The idea of humanitarian principles is that war has limits. The way in which soldiers and politicians choose to wage war should be limited by a concern for humanity.
This research examines what humanitarian principles mean for humanitarian agencies and evaluates the impact field-level experiments in a 'principled approach' have had on agency practice and the behaviour of belligerents.
The study investigates the Joint Policy of Operation (JPO) and the Principles and Protocols of Humanitarian Operation (PPHO) in Liberia, the Agreement on Ground Rules in South Sudan, and the legal basis for the principles of humanitarian action.

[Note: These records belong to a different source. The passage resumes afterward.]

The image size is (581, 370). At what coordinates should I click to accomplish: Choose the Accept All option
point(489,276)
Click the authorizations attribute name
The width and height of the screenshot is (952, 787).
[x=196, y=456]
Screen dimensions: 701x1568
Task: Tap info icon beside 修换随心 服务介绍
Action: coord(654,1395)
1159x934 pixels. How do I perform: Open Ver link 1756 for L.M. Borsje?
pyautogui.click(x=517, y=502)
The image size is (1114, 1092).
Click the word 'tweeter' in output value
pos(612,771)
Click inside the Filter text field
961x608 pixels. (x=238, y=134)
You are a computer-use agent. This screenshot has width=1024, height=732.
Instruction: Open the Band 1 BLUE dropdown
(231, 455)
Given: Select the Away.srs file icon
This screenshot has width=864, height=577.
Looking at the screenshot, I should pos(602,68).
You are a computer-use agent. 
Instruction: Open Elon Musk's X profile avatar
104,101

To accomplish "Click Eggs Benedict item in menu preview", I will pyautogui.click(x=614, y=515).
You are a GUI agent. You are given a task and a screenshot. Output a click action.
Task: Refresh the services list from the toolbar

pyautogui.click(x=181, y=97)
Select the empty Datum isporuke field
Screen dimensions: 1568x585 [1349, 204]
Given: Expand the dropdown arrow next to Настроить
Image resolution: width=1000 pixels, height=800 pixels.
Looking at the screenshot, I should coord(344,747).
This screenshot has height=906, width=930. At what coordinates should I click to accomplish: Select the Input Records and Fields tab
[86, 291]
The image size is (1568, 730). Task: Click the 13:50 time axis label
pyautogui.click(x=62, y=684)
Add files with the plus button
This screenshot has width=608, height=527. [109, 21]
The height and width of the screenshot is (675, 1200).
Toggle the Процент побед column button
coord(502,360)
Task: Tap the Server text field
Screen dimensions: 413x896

The study concludes that the primary responsibility for ensuring respect for humanitarian principles in conflict rests with the warring parties. It is their actions, which primarily determine the framework of respect, and they who decide what the ‘limits of war’ of war will be. International and regional political and economic actors also play a key role in terms of providing incentives and disincentives for abuse. There are thus policy reforms in terms of developing a principled approach in foreign policies, the role of regional powers in conflict, the development of international humanitarian law and the International Criminal Court (ICC), the role of multinational companies, the use of sanctions, the regulation of the arms trade, and the criteria for the use of force that are much more significant in terms of positively influencing the ‘framework of respect’ than the activities of humanitarian agencies. In terms of enforcing greater respect for humanitarian and human rights principles, humanitarian organisations play a relatively minor role.